For Pauline, the sister she’d never had, she would sell her
soul.

Verifying with the printer that the pamphlet would be ready
when her father came for it, Chantal wrapped the bell in the wool she used to
disguise its gleam. Then, lifting the skirt of the sturdy twill gown she wore
when she worked, she hurried into the bustling streets of Paris. Once upon a
time she would have had a grand carriage to take her the mile to her family’s
home, but in these days of the glorious Revolution, her father’s position in
the Assembly required that they suppress any conspicuous show of wealth. They
kept the carriage and horses out of town, where her father could use them to
travel long distances.

Chantal did not mind the walk home or the necessity of
wearing old dresses. As long as she had her music, she was content.

But Pauline’s incarceration had thrown her off her safe path
onto an unknown side road. She wished she had someone wise to talk to, but she
couldn’t bear to think of Pauline and the children locked behind bars while she
scoured the streets for sage advice. Even if her father arrived this evening as
planned, it would take time to negotiate a release. Travel in France was
erratic, based on politics as much as weather and the condition of the roads.
Anything could happen to Pauline before Papa returned. Chantal shuddered in
horror and walked faster.

The massive wrought-iron gates enclosing the carriage drive
to her father’s home did not swing wide at her approach. Instead, a small door
in the block wall opened to let her in. Chantal nodded a worried greeting to
the guard, then hurried up the marble stairs. The town house was not so grand
as their country home near Le Havre, but she preferred the coziness of the
smaller rooms, and the acoustics of the music chamber were ideal.

A maid met her at the door, and Chantal handed her the bell.
“Shine it until it gleams, if you please. Then ask Girard to join me in the
music room as soon as he arrives. Madame Pauline and her children have been
imprisoned for helping her brother.”

The maid gasped, curtsied, and hurried away.

Pauline had her own small townhome, but she and the children
ran in and out of Chantal’s suite as often as they did their own.

Chantal lifted her skirts with both hands and raced up the
stairway to the family wing where she kept her rooms these days. After Jean had
died — almost two years ago today — she’d sold their flat and moved home to share
her grief with her recently widowed father. So many deaths in so short a time…

The mansion had been built for a large family, but the
Orateurs were not fortunate in that way. She was an only child, and Jean had
never given her an infant of her own.

She did not regret that she had no child to worry about now.
Her work with her father on France’s revolutionary course and her music lessons
kept her well occupied. All in all, her new life would be almost perfect — if not
for the hotheadedness of these new radicals who condemned all aristocracy and
believed the poor and uneducated should rule the kingdom.

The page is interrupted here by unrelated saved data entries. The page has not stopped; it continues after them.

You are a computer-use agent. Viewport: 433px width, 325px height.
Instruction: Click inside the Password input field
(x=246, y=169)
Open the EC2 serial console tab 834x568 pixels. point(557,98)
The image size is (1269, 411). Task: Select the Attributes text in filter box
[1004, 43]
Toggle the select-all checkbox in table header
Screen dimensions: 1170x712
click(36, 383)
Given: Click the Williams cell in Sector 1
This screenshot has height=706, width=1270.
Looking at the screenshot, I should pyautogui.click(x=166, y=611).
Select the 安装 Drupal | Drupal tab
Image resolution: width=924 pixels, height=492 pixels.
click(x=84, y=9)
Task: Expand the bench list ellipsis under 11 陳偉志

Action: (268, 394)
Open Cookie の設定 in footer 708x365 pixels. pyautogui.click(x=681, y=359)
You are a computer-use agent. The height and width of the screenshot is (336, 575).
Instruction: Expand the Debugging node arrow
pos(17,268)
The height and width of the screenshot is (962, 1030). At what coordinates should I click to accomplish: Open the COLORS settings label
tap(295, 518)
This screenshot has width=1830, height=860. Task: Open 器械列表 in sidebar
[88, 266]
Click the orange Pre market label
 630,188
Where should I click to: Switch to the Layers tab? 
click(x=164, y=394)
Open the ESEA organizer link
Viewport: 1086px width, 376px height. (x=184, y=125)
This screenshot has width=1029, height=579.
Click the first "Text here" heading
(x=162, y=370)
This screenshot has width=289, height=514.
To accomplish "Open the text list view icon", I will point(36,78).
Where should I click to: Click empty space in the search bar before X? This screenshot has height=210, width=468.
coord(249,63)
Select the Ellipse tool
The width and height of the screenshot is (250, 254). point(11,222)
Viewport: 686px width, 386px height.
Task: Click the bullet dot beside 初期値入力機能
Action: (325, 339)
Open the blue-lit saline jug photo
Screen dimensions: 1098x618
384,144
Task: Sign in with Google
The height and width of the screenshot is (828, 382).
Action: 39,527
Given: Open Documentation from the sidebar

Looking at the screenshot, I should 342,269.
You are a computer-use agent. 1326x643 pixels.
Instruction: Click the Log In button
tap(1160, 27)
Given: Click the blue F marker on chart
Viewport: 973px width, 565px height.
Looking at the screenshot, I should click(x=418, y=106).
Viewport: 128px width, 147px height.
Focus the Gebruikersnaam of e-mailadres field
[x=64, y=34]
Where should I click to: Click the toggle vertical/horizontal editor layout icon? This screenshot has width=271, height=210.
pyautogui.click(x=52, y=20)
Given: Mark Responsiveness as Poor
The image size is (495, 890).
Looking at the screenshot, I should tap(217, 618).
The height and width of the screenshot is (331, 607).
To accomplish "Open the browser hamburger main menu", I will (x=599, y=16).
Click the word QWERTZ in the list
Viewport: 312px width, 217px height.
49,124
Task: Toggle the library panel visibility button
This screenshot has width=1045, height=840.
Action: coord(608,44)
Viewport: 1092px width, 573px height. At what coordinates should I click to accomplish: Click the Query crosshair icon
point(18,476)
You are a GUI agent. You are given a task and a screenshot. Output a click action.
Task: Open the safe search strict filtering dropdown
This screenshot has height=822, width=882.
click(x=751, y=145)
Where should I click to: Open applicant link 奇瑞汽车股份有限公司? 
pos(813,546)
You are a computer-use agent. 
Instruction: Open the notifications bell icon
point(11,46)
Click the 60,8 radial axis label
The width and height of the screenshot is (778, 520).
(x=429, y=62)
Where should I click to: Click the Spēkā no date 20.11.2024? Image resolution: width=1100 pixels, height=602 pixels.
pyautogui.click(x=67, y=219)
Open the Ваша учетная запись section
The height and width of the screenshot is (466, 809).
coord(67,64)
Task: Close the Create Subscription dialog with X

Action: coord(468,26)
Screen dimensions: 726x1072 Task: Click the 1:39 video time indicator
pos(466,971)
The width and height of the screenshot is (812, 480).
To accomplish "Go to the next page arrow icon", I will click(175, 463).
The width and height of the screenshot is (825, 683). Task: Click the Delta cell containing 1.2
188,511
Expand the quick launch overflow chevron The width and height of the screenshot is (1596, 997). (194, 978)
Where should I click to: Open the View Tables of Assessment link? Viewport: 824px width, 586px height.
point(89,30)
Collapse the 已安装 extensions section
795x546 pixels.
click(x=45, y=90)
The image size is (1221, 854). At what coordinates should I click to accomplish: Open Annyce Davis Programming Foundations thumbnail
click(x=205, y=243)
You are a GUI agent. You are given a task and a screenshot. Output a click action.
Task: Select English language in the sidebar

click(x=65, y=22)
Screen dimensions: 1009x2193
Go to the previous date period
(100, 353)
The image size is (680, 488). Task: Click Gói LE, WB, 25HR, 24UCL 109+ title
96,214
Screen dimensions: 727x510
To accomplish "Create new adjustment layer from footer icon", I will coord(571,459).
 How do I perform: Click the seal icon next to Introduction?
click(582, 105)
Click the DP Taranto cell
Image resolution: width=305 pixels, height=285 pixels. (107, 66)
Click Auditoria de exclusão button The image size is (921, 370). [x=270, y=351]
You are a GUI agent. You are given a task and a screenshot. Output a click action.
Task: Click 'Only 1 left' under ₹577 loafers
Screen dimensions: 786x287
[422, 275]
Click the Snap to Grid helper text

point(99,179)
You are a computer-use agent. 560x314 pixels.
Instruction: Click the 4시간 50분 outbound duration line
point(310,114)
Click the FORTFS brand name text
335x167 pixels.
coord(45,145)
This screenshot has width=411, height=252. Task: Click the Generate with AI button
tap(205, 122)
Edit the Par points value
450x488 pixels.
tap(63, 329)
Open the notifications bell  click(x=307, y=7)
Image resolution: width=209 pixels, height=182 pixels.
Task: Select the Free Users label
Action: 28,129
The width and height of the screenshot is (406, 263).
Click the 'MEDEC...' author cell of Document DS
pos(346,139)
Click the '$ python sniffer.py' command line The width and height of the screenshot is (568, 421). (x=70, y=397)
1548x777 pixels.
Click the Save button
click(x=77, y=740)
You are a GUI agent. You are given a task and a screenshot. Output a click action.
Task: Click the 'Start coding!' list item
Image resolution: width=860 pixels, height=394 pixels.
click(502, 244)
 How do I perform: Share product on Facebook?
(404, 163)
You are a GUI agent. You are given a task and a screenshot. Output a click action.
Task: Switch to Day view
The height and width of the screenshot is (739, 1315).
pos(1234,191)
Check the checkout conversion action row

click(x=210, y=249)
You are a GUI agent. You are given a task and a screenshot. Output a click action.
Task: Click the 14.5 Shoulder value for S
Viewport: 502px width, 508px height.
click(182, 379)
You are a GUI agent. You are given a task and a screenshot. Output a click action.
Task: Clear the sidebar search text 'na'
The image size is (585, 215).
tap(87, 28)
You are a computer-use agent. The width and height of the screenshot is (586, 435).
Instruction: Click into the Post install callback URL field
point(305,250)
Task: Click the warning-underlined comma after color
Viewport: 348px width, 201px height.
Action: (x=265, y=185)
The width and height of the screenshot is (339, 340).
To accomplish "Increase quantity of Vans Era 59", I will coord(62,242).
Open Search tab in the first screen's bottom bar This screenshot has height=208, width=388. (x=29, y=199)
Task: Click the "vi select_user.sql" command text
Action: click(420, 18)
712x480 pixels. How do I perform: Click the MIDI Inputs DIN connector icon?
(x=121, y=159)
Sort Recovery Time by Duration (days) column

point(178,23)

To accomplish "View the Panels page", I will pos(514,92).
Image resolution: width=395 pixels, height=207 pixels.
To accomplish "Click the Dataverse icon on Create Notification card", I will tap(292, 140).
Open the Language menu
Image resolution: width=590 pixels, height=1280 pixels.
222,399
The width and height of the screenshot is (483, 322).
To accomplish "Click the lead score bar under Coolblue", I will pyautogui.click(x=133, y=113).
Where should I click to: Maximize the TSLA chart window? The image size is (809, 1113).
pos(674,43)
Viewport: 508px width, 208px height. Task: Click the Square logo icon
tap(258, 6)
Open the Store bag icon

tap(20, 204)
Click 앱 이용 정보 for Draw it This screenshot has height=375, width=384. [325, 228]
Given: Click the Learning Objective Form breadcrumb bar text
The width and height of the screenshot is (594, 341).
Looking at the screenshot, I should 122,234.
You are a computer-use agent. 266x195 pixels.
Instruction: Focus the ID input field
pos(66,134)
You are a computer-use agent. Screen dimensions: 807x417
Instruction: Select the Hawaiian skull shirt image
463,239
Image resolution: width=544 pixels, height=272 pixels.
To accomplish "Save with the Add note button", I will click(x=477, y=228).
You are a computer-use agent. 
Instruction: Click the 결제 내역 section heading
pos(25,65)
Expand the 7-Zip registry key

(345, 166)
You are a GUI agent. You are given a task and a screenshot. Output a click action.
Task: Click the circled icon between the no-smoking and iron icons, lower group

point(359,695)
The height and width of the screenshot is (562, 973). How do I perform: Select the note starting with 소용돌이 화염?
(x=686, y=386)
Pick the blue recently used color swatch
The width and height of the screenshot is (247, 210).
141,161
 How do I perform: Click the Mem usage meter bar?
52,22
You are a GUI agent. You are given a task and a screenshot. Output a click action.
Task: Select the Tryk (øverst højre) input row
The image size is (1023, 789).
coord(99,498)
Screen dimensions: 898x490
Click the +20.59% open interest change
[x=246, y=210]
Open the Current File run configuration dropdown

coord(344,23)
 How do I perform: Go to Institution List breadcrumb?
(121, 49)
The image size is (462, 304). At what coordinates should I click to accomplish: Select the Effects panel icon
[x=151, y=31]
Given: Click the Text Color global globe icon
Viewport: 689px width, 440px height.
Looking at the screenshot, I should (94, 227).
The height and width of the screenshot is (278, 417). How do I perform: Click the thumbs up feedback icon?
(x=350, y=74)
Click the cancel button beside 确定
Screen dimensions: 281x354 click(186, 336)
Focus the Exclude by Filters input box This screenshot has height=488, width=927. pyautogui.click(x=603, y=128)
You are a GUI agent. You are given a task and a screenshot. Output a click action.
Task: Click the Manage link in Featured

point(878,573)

If it hadn’t been for the protests of members of the middle
class like her father, the Assembly would never have been created, so she
couldn’t argue with the need for change. She simply wished the radicals weren’t
so… extreme in their demands. Compromise was essential. The alternative was
civil war. She hummed to shut out that unpleasant idea and turned her thoughts
to her immediate concerns.

To imprison a young mother because she loved her brother… It
was barbaric, even if Pierre had refused to take the oath of loyalty. He was a
priest. He owed his loyalty to the church. One could not ask a priest to forswear
God.

Hastily washing, Chantal discarded her drab twill and
replaced it with a flowered muslin dress wrapped with a bold satin sash. Her
father’s
chargé d’affaires
,
Girard, was elderly. As a concession to
his preference for the stiff elegance of an earlier time, she chose the
delicate gown instead of the practical twill in hopes of persuading him to do
her will.

Bribery, however, was illegal, and considering such an
action disturbed Chantal on many levels. Her father, Alain Orateur, was a
lawyer sworn to uphold the law, as had been Chantal’s husband and her maternal
grandfather. But the latter were gone now, Jean to consumption, her
grandparents not long after, in the same typhoid epidemic that had weakened her
mother and led to her death not long after. Their losses, one right after
another, had deadened her soul.

Papa and Pauline’s family were all she had left. She would
fight to the death for them.

Girard appeared in the music room as requested. He still
wore an old-fashioned gray wig over his balding head, and the gold braided
frogs and silk coat of the previous era. But his stature and the sword at his
side protected him in a way that Chantal couldn’t command. Her petite size was
a hindrance in a city tense with violence.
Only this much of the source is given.